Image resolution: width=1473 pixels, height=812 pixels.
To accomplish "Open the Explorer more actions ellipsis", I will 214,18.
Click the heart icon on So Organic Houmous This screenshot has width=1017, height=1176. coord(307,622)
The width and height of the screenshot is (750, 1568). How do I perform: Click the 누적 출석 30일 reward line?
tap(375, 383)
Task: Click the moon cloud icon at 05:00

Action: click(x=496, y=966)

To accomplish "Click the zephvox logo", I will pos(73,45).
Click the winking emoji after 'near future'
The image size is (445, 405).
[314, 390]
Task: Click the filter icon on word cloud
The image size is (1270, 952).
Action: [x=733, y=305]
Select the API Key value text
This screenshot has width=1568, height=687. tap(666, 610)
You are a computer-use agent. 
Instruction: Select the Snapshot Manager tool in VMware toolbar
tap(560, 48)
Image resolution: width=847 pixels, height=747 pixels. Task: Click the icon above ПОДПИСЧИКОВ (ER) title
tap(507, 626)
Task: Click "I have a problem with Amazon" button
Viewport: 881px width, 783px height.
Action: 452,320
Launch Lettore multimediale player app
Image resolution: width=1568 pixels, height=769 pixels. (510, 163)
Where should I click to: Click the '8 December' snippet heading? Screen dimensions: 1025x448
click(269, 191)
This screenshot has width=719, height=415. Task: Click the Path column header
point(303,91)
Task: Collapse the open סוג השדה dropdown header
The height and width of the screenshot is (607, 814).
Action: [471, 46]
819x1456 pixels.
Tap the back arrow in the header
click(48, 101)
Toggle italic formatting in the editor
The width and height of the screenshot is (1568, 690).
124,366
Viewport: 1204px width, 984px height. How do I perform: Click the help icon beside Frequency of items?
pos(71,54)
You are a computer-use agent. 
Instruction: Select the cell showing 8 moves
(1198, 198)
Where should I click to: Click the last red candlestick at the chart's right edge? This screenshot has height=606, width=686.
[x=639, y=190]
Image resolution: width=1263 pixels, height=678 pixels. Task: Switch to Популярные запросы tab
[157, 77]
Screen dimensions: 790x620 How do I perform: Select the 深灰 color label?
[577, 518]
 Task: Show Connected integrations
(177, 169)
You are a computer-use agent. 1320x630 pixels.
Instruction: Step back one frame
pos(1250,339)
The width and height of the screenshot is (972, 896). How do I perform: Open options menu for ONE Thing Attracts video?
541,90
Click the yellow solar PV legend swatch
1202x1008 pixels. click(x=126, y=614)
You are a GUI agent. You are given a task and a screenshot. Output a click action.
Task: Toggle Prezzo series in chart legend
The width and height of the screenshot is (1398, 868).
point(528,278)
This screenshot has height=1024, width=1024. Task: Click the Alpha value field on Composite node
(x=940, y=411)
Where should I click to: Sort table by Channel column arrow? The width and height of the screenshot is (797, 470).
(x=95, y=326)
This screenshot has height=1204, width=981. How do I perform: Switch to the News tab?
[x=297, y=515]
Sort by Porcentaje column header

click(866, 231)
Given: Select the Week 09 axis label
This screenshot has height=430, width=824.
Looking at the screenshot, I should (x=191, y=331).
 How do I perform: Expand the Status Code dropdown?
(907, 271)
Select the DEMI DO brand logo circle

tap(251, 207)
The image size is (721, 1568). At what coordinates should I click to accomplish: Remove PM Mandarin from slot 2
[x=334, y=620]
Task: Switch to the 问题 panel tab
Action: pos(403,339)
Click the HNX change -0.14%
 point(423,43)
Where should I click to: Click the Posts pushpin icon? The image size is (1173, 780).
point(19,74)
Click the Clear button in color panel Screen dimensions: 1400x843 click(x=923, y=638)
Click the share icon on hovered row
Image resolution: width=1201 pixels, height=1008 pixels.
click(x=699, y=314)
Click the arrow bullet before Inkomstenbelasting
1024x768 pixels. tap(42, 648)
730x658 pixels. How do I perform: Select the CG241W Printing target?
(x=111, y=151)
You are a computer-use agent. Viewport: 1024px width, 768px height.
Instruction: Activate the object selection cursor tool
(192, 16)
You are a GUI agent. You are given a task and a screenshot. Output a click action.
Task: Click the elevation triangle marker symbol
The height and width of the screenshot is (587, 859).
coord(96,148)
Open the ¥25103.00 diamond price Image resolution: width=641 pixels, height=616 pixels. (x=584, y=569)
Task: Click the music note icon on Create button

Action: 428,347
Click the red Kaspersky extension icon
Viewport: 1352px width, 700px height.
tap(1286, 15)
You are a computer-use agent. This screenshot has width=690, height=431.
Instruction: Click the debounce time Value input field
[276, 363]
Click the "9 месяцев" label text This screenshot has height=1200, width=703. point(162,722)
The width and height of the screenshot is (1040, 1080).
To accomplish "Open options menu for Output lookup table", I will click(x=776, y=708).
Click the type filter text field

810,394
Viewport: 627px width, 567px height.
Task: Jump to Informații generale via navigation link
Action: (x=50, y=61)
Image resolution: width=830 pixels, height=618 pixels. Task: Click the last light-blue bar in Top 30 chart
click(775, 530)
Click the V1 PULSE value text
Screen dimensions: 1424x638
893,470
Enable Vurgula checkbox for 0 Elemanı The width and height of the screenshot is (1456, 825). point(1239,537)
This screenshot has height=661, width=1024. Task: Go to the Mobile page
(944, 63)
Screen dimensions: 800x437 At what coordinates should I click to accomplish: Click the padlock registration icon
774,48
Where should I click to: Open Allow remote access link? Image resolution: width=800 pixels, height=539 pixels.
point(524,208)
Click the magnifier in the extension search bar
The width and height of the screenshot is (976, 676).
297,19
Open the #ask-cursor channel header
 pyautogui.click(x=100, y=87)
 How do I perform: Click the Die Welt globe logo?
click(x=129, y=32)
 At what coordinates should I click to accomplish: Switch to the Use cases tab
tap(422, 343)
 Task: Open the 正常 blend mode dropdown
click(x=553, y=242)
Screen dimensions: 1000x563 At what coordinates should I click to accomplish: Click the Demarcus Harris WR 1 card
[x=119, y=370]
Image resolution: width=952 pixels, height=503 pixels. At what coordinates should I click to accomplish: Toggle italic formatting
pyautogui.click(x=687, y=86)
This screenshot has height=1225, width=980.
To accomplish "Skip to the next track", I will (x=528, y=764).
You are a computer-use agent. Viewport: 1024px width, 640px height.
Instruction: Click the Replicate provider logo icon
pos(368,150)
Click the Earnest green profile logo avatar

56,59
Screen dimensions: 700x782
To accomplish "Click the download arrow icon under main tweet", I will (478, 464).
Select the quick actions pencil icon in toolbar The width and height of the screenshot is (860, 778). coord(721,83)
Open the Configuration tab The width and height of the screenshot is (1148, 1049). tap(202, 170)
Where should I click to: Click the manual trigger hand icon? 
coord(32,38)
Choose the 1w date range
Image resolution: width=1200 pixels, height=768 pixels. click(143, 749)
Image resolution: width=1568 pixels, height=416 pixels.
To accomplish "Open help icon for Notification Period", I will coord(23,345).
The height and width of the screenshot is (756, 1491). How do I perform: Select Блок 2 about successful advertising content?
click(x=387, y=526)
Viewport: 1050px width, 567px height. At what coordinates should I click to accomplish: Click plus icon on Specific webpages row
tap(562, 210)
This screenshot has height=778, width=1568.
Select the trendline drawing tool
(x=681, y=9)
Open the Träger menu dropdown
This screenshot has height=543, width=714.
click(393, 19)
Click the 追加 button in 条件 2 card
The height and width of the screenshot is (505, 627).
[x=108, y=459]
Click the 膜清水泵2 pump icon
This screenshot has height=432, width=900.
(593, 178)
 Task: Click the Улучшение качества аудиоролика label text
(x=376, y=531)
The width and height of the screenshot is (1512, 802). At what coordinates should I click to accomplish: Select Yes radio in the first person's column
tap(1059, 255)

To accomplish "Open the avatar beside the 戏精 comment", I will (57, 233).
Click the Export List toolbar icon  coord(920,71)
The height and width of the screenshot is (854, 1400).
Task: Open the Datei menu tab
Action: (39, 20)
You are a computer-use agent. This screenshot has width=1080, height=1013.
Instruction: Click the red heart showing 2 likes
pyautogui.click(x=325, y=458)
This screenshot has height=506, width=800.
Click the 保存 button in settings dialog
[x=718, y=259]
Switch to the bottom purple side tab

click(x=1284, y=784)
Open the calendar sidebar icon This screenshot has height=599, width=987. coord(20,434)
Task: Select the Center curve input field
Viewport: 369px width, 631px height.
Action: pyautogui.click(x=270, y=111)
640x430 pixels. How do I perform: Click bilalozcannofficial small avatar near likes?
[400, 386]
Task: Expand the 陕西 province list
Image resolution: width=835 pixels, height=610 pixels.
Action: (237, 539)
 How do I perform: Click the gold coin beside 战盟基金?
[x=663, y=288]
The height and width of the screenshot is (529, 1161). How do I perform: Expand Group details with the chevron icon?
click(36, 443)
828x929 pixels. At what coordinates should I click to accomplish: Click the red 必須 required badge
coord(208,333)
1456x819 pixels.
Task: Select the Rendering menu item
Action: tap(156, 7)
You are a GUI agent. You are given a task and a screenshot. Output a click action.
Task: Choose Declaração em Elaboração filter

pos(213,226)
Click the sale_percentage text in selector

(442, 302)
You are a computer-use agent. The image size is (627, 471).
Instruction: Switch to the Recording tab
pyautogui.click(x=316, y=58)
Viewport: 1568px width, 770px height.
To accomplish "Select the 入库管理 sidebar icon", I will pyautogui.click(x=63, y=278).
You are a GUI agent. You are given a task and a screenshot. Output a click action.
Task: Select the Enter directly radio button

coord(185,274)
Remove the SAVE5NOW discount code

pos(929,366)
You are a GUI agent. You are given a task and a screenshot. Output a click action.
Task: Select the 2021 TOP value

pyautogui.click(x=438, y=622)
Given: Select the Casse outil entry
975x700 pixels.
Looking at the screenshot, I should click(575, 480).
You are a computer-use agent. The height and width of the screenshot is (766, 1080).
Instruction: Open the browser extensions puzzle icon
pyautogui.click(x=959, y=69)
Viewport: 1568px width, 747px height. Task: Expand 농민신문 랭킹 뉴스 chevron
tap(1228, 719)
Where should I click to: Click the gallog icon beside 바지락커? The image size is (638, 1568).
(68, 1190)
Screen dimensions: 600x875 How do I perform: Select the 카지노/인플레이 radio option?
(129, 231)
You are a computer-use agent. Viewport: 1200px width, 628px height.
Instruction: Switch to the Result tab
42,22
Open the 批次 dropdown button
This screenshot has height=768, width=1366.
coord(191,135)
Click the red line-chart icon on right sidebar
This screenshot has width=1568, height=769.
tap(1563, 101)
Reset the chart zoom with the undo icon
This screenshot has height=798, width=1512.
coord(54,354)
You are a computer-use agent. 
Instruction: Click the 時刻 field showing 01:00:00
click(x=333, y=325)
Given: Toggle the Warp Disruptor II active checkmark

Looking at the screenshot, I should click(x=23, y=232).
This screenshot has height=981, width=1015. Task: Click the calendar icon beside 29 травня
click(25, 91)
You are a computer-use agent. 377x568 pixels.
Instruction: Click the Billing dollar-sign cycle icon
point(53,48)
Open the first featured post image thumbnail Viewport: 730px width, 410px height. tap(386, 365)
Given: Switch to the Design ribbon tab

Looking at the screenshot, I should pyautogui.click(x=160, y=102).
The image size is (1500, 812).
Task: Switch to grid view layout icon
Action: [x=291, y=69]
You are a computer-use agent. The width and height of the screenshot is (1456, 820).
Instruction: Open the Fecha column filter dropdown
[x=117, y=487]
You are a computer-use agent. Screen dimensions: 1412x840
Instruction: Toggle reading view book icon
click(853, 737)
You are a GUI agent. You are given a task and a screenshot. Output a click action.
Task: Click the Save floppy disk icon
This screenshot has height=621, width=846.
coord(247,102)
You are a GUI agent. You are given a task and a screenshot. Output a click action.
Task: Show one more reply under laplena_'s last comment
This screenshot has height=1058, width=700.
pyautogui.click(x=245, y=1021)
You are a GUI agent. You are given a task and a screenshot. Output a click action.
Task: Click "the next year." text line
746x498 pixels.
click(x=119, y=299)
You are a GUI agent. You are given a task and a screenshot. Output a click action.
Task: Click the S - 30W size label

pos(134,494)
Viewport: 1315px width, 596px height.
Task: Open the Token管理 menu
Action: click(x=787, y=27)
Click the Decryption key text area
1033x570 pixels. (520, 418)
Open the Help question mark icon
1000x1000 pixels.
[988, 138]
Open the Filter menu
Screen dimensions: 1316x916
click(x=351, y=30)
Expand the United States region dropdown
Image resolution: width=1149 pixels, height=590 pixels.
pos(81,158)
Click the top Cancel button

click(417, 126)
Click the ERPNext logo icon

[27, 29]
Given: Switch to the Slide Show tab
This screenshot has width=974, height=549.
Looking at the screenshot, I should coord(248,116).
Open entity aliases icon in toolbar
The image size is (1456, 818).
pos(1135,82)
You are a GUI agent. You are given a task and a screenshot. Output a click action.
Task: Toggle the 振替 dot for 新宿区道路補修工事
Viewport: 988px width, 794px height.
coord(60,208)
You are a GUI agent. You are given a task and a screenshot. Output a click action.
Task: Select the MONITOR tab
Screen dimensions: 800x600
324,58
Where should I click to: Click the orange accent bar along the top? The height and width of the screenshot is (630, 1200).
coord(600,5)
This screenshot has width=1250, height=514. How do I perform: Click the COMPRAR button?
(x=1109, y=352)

__WORK REQUIRED__
For the material above, reproduce exactly the lines from the line with "730x658 pixels. How" to the line with "The width and height of the screenshot is (1040, 1080).", inclusive, and exclude all others.

__ANSWER TO THIS PROBLEM__
730x658 pixels. How do I perform: Select the CG241W Printing target?
(x=111, y=151)
You are a computer-use agent. Viewport: 1024px width, 768px height.
Instruction: Activate the object selection cursor tool
(192, 16)
You are a GUI agent. You are given a task and a screenshot. Output a click action.
Task: Click the elevation triangle marker symbol
The height and width of the screenshot is (587, 859).
coord(96,148)
Open the ¥25103.00 diamond price Image resolution: width=641 pixels, height=616 pixels. (x=584, y=569)
Task: Click the music note icon on Create button

Action: 428,347
Click the red Kaspersky extension icon
Viewport: 1352px width, 700px height.
tap(1286, 15)
You are a computer-use agent. This screenshot has width=690, height=431.
Instruction: Click the debounce time Value input field
[276, 363]
Click the "9 месяцев" label text This screenshot has height=1200, width=703. point(162,722)
The width and height of the screenshot is (1040, 1080).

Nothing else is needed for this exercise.